Proposed cuts to the Medicare payment rates for drugs that hospitals acquire under the 340B Drug Pricing Program, if enacted, could have devastating consequences for the low-income and uninsured patients that receive care from the nation’s safety net hospitals, according to pharmacy group ASHP.

The new rule on outpatient payment rates for hospitals and ambulatory surgical centers, proposed by the Centers for Medicare & Medicaid Services, would reduce the reimbursement for drugs acquired through the federal 340B program from average sales price (ASP) plus 6 percent to ASP minus 22.5 percent.

“The CMS proposal to reduce reimbursement of 340B-purchased drugs has the potential to be very harmful to the sickest and most vulnerable patients by endangering their access to essential healthcare services,” said ASHP Chief Operating Office and Senior Vice President Kasey K. Thompson, Pharm.D., M.S., M.B.A. “These changes run counter to the statutory intent of the federal 340B program and will incur a steep cost to the people and the organizations that can least afford it.”

The 340B drug-discount program allows community safety net providers — organizations that serve low-income patients, including critical access, children’s, and cancer hospitals — to provide care for tens of millions of uninsured and underinsured people every year.
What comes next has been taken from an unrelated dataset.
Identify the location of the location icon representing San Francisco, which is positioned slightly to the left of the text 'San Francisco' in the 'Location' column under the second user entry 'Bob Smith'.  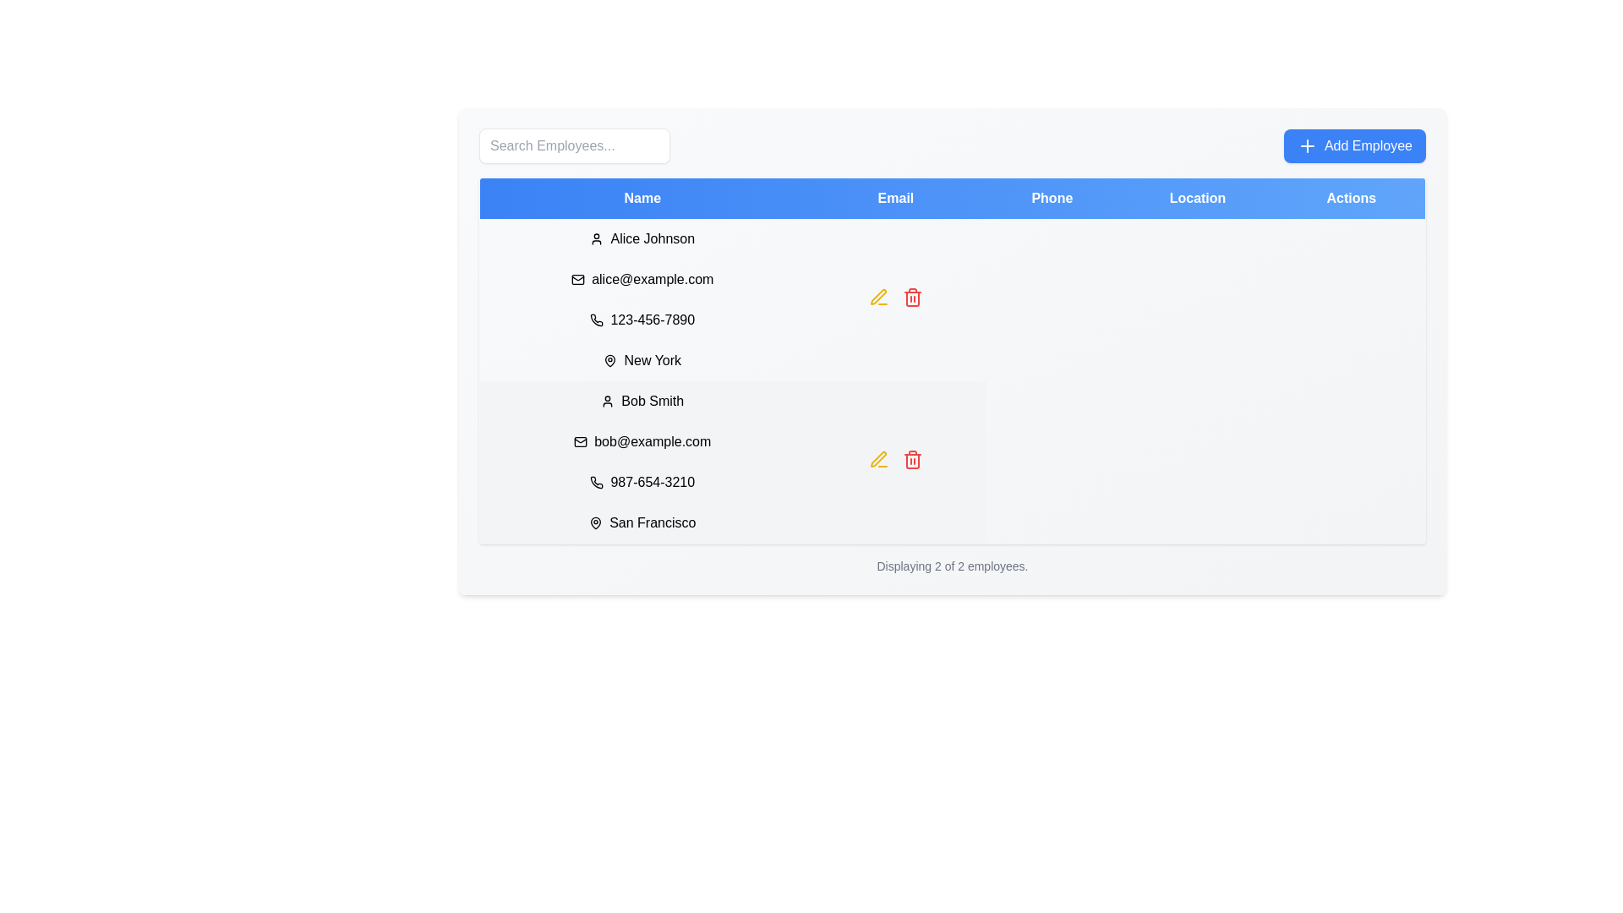
(596, 522).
The discounts allow 340B-eligible entities to provide free or low-cost medications, establish programs to increase medication adherence, and provide additional screening and preventive care services.

ASHP is currently gathering member feedback on how this reimbursement change will impact covered entities. ASHP will submit detailed comments outlining the impact of the proposal on ASHP members and their patients and organizations in advance of CMS’ September 11 deadline.